Date and time: September 27, 2022 (3:40 PM CET)
Place ICS CAS plenary room (room 318), Pod Vodárenskou věží 2, Prague 8, also on Zoom.

Abstract. The measurement validity of instruments like a questionnaire or a test is established by ascertain that it is measurement invariant across the items. For this purpose, it is standard procedure to assess the presence of differential item functioning (DIF), which evaluates measurement invariance on item level. When DIF detection is not based on manifest groups but on latent groups the problem is typically referred to as latent DIF detection, which will be the focus of this talk. To that end, I will present a flexible modeling framework that combines a general latent factor model with a latent class model to capture both normal response behavior under no DIF, and deviant behavior due to DIF. In the model, a sparse DIF effect parameter is introduced that is allowed to vary between the latent classes identified by the model. Each item response distribution is consequently modeled as a function of a latent variable measuring the underlying construct of the questionnaire or test, and of group membership.
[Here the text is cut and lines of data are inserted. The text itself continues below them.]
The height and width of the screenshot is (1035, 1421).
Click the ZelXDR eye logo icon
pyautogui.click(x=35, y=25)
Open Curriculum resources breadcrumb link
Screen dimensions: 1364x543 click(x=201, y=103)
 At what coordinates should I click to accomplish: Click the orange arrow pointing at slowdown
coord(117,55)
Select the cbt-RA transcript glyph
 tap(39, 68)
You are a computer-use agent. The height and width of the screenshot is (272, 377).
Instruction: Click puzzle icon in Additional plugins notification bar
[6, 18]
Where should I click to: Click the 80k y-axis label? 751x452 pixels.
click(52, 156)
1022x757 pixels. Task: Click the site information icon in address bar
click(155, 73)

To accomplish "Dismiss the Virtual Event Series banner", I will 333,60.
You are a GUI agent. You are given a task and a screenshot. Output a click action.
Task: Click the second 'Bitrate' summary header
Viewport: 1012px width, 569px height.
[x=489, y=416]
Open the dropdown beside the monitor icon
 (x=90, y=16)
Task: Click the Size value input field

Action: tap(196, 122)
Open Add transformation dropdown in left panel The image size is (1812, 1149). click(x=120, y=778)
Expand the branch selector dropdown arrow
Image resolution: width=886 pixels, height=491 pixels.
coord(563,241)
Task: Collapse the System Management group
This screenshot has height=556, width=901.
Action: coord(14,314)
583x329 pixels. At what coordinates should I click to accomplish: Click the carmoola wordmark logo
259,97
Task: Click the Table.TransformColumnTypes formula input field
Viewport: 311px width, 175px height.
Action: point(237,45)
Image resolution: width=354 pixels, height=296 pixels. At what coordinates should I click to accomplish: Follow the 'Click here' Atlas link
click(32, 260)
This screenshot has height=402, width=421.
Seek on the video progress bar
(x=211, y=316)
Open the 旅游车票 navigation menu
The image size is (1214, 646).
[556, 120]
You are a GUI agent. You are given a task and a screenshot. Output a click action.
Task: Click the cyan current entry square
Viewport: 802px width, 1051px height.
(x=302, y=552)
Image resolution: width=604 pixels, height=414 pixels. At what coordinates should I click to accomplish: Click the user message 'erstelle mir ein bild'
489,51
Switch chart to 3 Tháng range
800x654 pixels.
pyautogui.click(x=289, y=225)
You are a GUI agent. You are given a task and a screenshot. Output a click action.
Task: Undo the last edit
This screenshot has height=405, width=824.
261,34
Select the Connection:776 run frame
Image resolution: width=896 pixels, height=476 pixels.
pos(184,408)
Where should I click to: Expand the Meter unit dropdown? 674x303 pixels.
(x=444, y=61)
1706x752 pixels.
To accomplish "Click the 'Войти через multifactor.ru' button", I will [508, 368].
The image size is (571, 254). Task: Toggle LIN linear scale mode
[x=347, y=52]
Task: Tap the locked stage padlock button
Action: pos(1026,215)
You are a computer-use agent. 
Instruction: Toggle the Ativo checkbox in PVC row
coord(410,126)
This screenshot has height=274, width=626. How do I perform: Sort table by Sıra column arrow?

No prior knowledge of DIF-free items is required, instead, they are identified through an L_1 penalty on the DIF effect parameter in the marginal likelihood function. An EM algorithm for model estimation is proposed, where the maximization step is carried out using a quasi-Newton proximal algorithm. Results based on both simulated and empirical data together with theoretical results will be presented.

Gabriel Wallin
London School of Economics and Political Science

Gabriel Wallin is a Research Fellow at the Department of Statistics at London School of Economics and Political Science where he belongs to the Social Statistics research group. Previously, he was a postdoctoral researcher at the French national research institute Inria. He received his PhD in 2020 from the Department of Statistics at Umeå University, Sweden, under the supervision of Professor Marie Wiberg.

Research of Dr. Wallin is centered around fairness and interpretability of statistical models and machine learning algorithms for the social and behavioral sciences. So far, he has addressed these topics by developing new methodology for e.g. model-based clustering, multivariate outlier detection and exploratory factor analysis.